Provided text -
╔══

KELECHI LINARDON  vs.  BOSTON HOUSING AUTHORITY.1 
 
 
March 10, 2021. 
 
 
Supreme Judicial Court, Superintendence of inferior courts. 
 
 
The petitioner, Kelechi Linardon, appeals from a judgment 
of a single justice of this court denying her petition pursuant 
to G. L. c. 211, § 3.  We affirm. 
 
This is not the first time that the petitioner has sought 
relief from this court.  In February of 2020, she filed a 
complaint in the county court seeking declaratory and 
injunctive relief and damages against the United States 
Department of Housing and Urban Development (HUD) and the 
Boston Housing Authority, which a single justice transferred to 
the Superior Court.  See Linardon v. United States Dep't of 
Hous. & Urban Dev., 485 Mass. 1005, 1005 (2020).  As detailed 
in that opinion, HUD thereafter removed the case to the United 
States District Court for the District of Massachusetts.  That 
court dismissed the claims against HUD and remanded the matter 
to the Superior Court.  See id. at 1005-1006.  The Superior 
Court subsequently transferred the case to the Housing Court.2 
 
 
1 Although the United States Department of Housing and Urban 
Development was also named as a respondent, the claims against 
it in the underlying proceeding have been dismissed, and it is 
no longer a party in the case. 
 
 
2 In addition to the complaint that the petitioner filed in 
the county court in the earlier case, she also filed, in 
February 2020, a complaint directly in the Superior Court.  That 
case was transferred to the Housing Court before both cases were 
 
 
2 
 
As best we can tell from the limited material before us, it 
appears that the petitioner contested the order transferring her 
case to the Housing Court and then appealed from that order.  In 
connection with that appeal, which is currently pending in the 
Appeals Court, she sought a stay or an injunction, pursuant to 
Mass. R. A. P. 6 (a), as appearing in 454 Mass. 1601 (2009), 
seeking to restore her Federal housing benefits pending her 
appeal.  A judge in the Superior Court denied the motion, as 
did, subsequently, a single justice of the Appeals Court.  The 
petitioner then filed her G. L. c. 211, § 3, petition, in which 
she appears to be seeking the same relief. 
 
In the petition, she asked a single justice of this 
court "to order the [respondent] to keep [her] approved 
federal . . . rental voucher [under the [Massachusetts 
rental voucher program (MRVP)] in an active status."  She 
stated that the respondent has "purposely in retaliation 
kept [her] federal approved HUD MRVP rental voucher 'The 
Housing Choice Voucher Program' on inactive status since the 
month that [her] civil tort suit was filed against [the 
respondent] at [the] Superior Court."  Noting that the 
relief that the petitioner sought in her G. L. c. 211, § 3, 
petition -- keeping her Federal rental voucher in "active 
status" -- already had been denied by both the trial court 
and the Appeals Court, the single justice of this court 
concluded that the matter did not warrant the exercise of 
this court's extraordinary power pursuant to G. L. c. 211, 
§ 3, and denied the petition.

╚══

Given material -
╔══

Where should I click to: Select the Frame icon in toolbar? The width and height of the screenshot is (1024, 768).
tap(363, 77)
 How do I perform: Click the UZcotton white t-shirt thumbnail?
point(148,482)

╚══

Repeat the court opinion verbatim, everything from "1 Although the" down to "in the case.". Draw only on the court opinion, not on the data.

1 Although the United States Department of Housing and Urban 
Development was also named as a respondent, the claims against 
it in the underlying proceeding have been dismissed, and it is 
no longer a party in the case.